• _Task statement_
Without the pictures, repeat the listing character for character.

• _Source information_
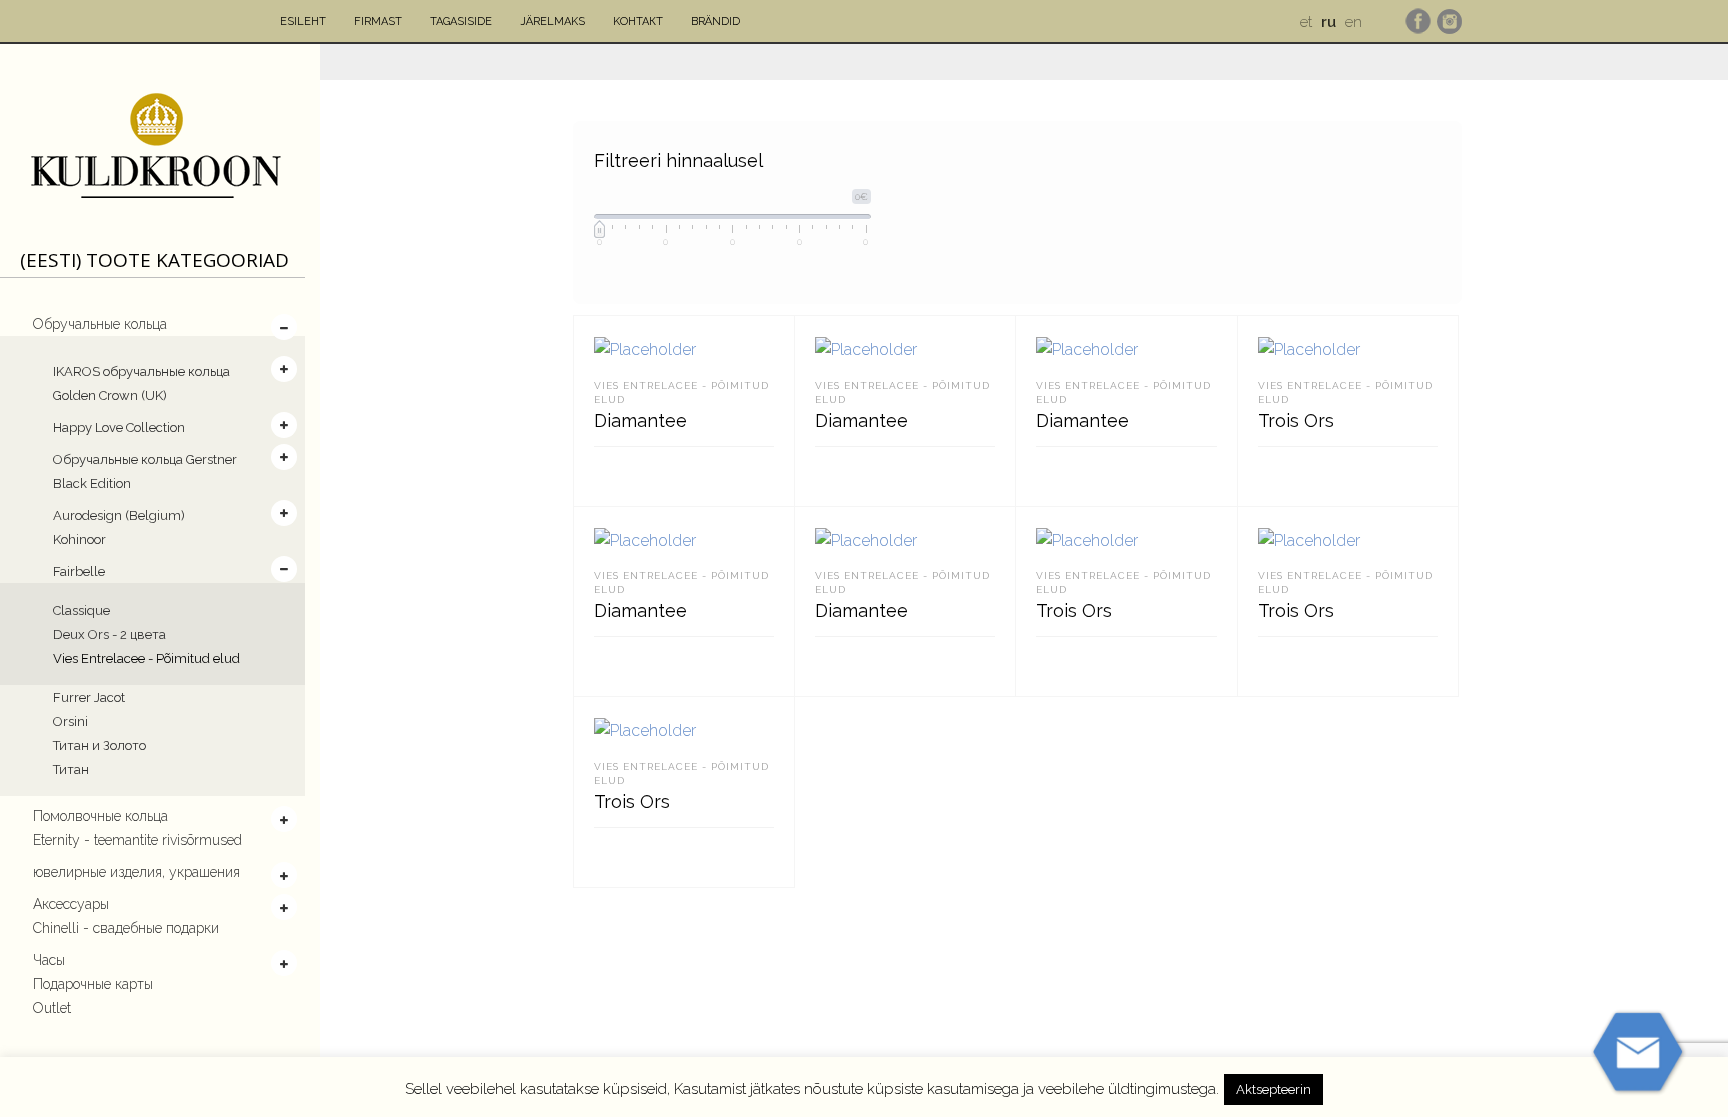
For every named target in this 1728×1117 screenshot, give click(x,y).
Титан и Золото (99, 745)
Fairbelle (79, 571)
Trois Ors (1296, 420)
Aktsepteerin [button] (1273, 1089)
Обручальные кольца (100, 324)
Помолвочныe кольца (100, 816)
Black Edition (92, 483)
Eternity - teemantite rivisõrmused (137, 840)
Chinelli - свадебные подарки (126, 928)
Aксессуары (71, 904)
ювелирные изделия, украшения (136, 872)
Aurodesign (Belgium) (119, 515)
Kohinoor (79, 539)
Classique (81, 610)
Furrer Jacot (89, 697)
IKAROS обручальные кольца (141, 371)
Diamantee (640, 420)
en (1353, 22)
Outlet (52, 1008)
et (1306, 22)
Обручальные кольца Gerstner (145, 459)
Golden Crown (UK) (110, 395)
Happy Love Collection (119, 427)
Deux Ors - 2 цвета (109, 634)
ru (1328, 22)
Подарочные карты (93, 984)
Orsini (70, 721)
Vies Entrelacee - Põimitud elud (146, 658)
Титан (71, 769)
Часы (49, 960)
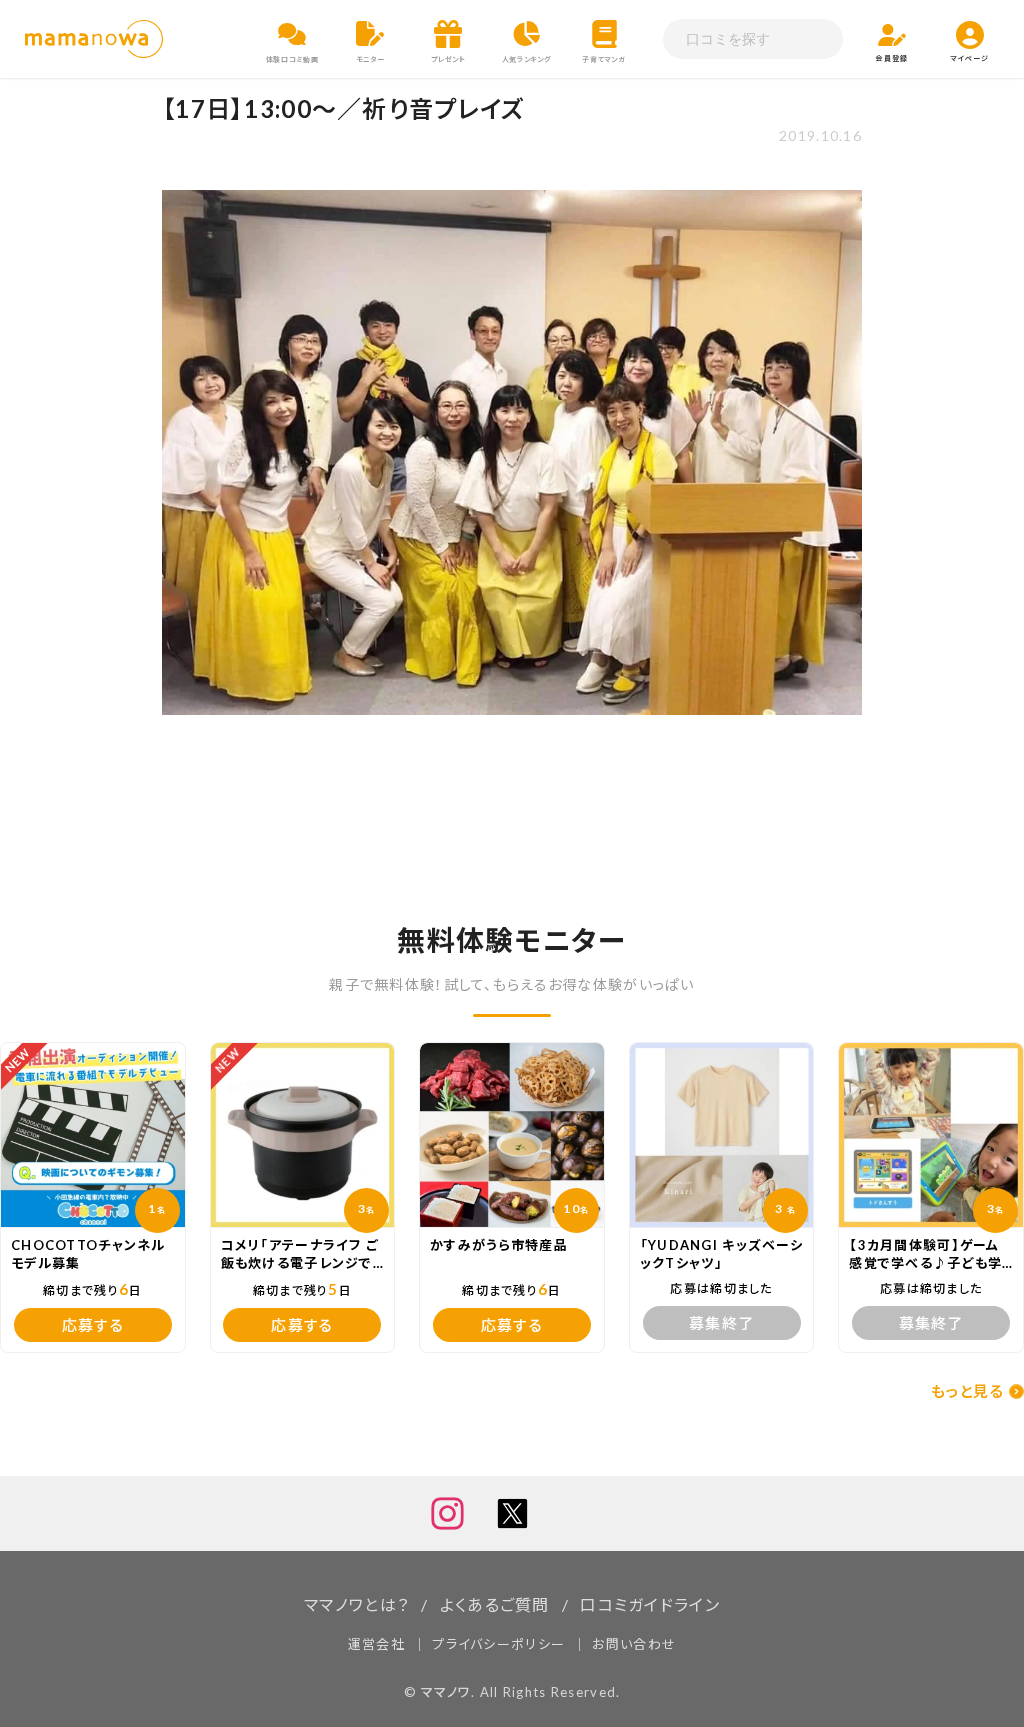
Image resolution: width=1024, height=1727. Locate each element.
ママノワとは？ (356, 1604)
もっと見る (967, 1391)
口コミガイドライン (650, 1604)
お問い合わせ (634, 1644)
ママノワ (446, 1692)
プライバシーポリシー (498, 1644)
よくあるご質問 (495, 1604)
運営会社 (376, 1644)
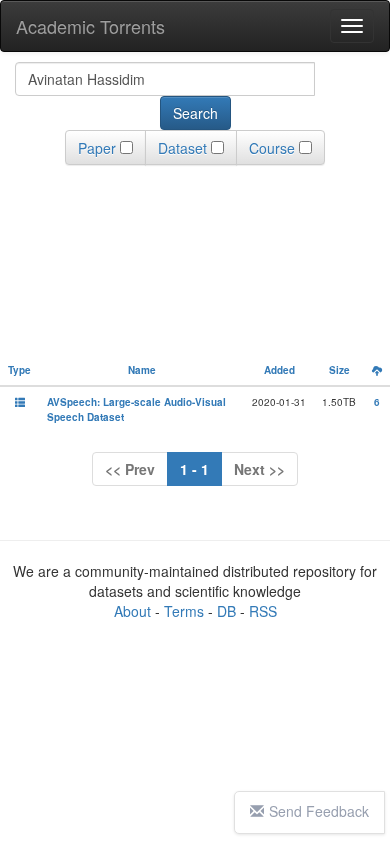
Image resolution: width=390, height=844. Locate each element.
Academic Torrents (90, 26)
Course (272, 148)
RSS (263, 611)
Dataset (182, 148)
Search (195, 113)
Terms (184, 611)
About (132, 611)
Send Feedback (319, 811)
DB (226, 611)
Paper (97, 148)
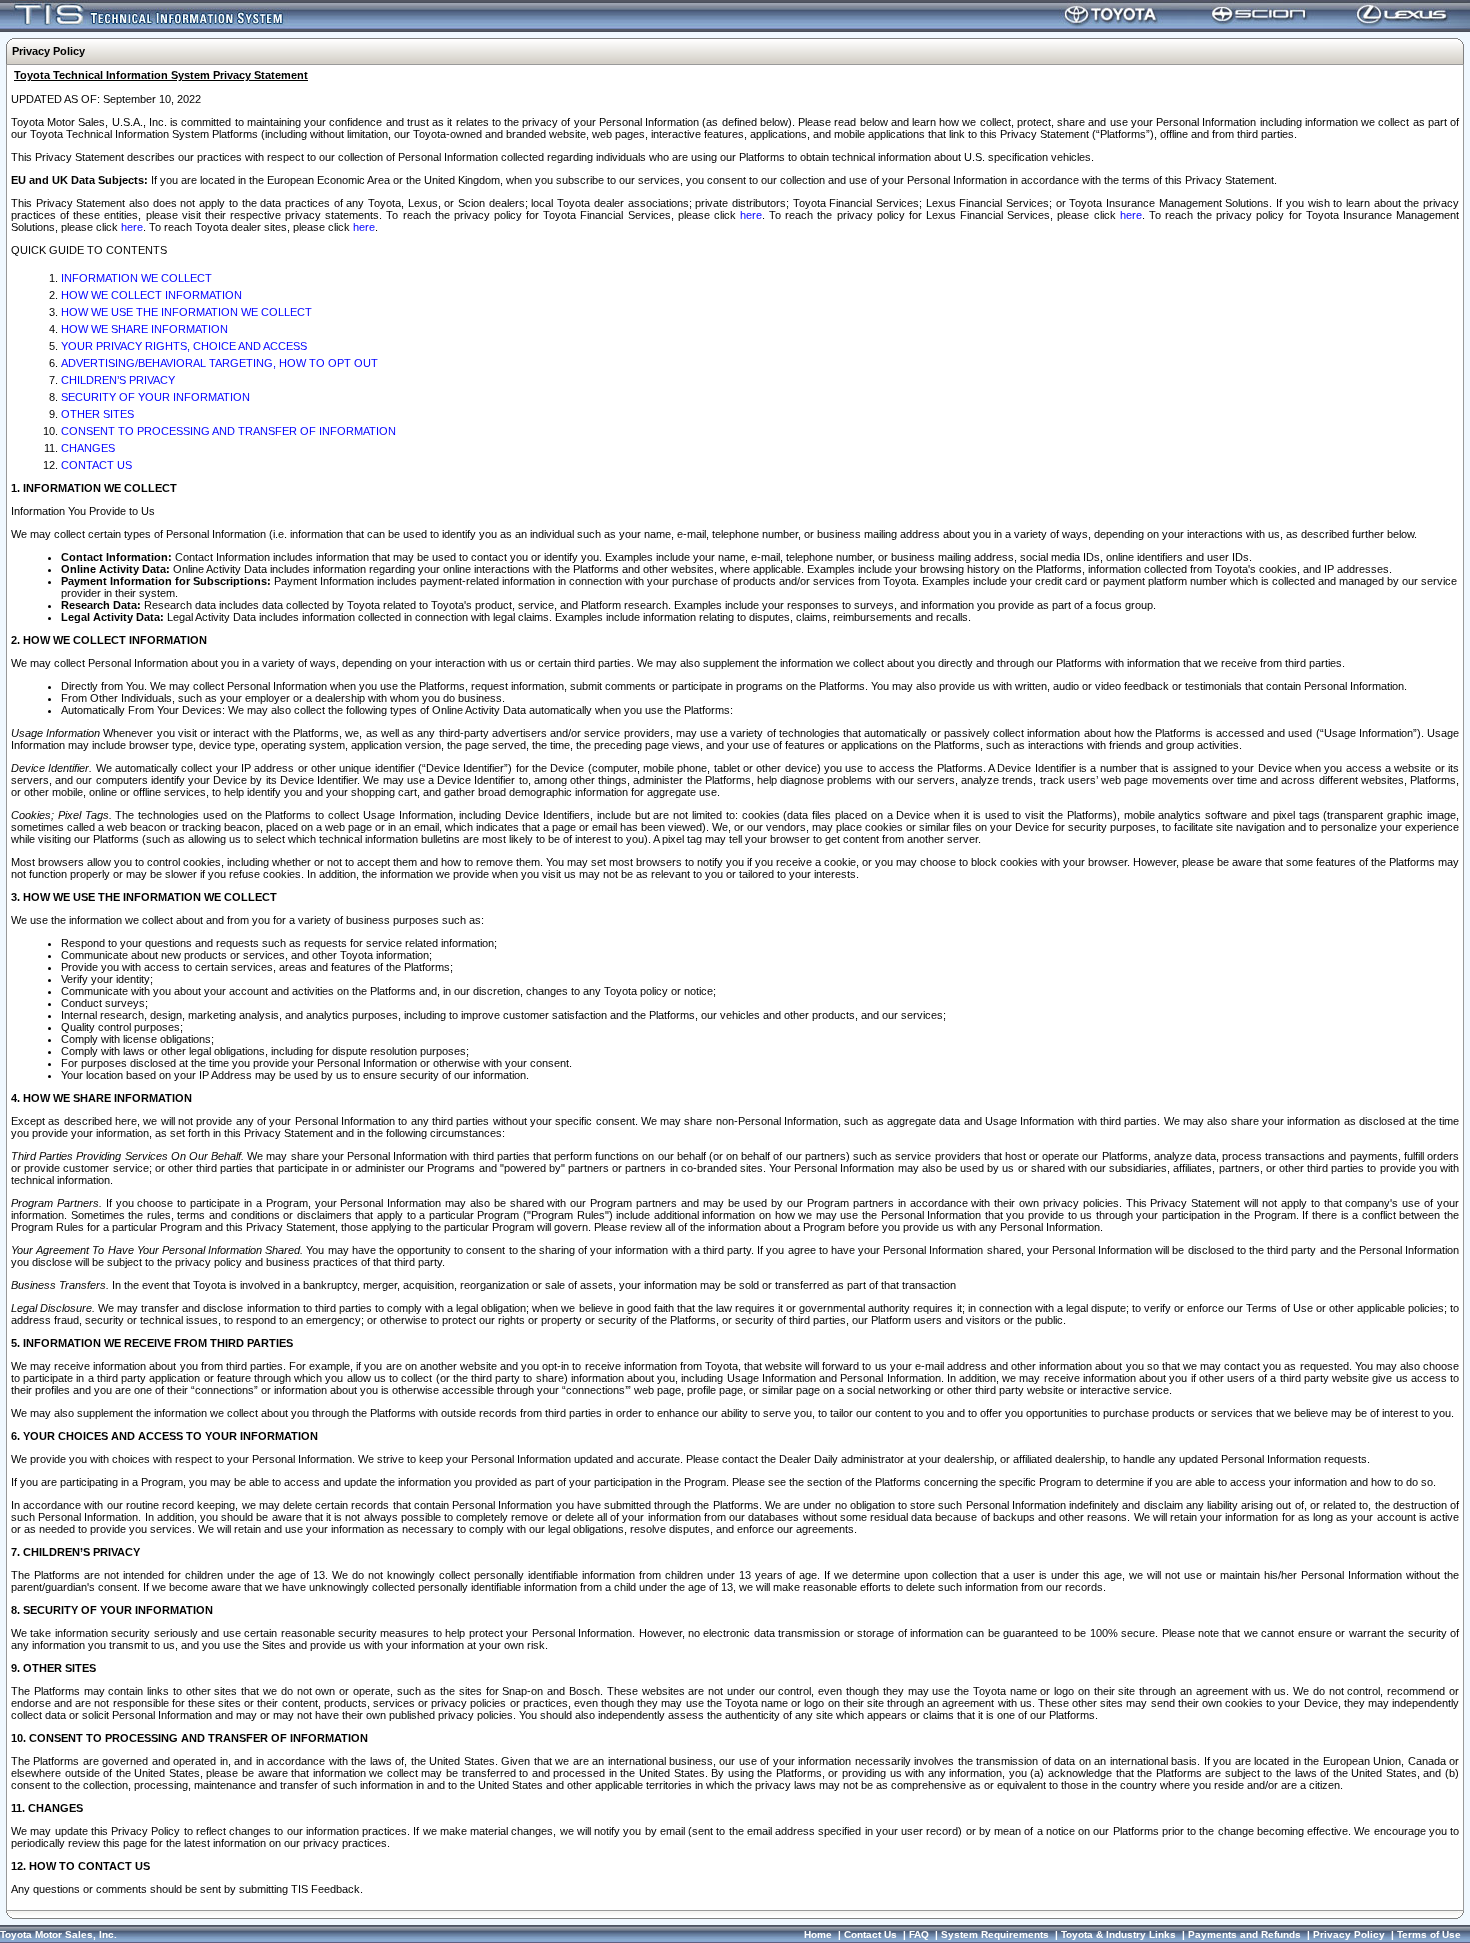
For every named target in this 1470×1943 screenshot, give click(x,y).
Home (818, 1934)
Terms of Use (1429, 1934)
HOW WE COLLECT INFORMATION (151, 295)
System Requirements (995, 1934)
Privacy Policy (1349, 1934)
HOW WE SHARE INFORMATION (144, 329)
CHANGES (88, 448)
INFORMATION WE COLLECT (136, 278)
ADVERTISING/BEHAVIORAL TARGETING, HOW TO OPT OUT (219, 363)
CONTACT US (96, 465)
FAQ (919, 1934)
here (751, 215)
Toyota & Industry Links (1118, 1934)
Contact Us (870, 1934)
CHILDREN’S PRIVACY (118, 380)
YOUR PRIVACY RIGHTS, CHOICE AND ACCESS (184, 346)
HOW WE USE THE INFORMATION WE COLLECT (186, 312)
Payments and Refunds (1244, 1934)
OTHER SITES (97, 414)
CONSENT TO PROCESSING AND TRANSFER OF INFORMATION (228, 431)
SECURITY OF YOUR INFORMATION (155, 397)
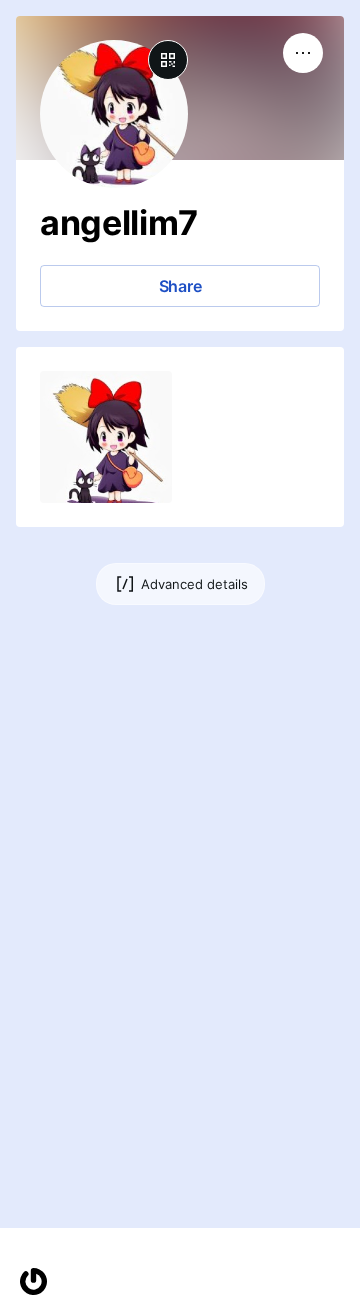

• _Solution below_
For every named target in this 1728×1117 screenshot, give click(x,y).
Титан и Золото (99, 745)
Fairbelle (79, 571)
Trois Ors (1296, 420)
Aktsepteerin [button] (1273, 1089)
Обручальные кольца (100, 324)
Помолвочныe кольца (100, 816)
Black Edition (92, 483)
Eternity - teemantite rivisõrmused (137, 840)
Chinelli - свадебные подарки (126, 928)
Aксессуары (71, 904)
ювелирные изделия, украшения (136, 872)
Aurodesign (Belgium) (119, 515)
Kohinoor (79, 539)
Classique (81, 610)
Furrer Jacot (89, 697)
IKAROS обручальные кольца (141, 371)
Diamantee (640, 420)
en (1353, 22)
Outlet (52, 1008)
et (1306, 22)
Обручальные кольца Gerstner (145, 459)
Golden Crown (UK) (110, 395)
Happy Love Collection (119, 427)
Deux Ors - 2 цвета (109, 634)
ru (1328, 22)
Подарочные карты (93, 984)
Orsini (70, 721)
Vies Entrelacee - Põimitud elud (146, 658)
Титан (71, 769)
Часы (49, 960)
Image resolution: width=1024, height=1727. Locate each element.
ママノワとは？ (356, 1604)
もっと見る (967, 1391)
口コミガイドライン (650, 1604)
お問い合わせ (634, 1644)
ママノワ (446, 1692)
プライバシーポリシー (498, 1644)
よくあるご質問 (495, 1604)
運営会社 (376, 1644)
Image resolution: width=390, height=844. Locate each element.
Academic Torrents (90, 26)
Course (272, 148)
RSS (263, 611)
Dataset (182, 148)
Search (195, 113)
Terms (184, 611)
About (132, 611)
Send Feedback (319, 811)
DB (226, 611)
Paper (97, 148)
For every named target in this 1470×1943 screenshot, give click(x,y).
Home (818, 1934)
Terms of Use (1429, 1934)
HOW WE COLLECT INFORMATION (151, 295)
System Requirements (995, 1934)
Privacy Policy (1349, 1934)
HOW WE SHARE INFORMATION (144, 329)
CHANGES (88, 448)
INFORMATION WE COLLECT (136, 278)
ADVERTISING/BEHAVIORAL TARGETING, HOW TO OPT OUT (219, 363)
CONTACT US (96, 465)
FAQ (919, 1934)
here (751, 215)
Toyota & Industry Links (1118, 1934)
Contact Us (870, 1934)
CHILDREN’S PRIVACY (118, 380)
YOUR PRIVACY RIGHTS, CHOICE AND ACCESS (184, 346)
HOW WE USE THE INFORMATION WE COLLECT (186, 312)
Payments and Refunds (1244, 1934)
OTHER SITES (97, 414)
CONSENT TO PROCESSING AND TRANSFER OF INFORMATION (228, 431)
SECURITY OF YOUR INFORMATION (155, 397)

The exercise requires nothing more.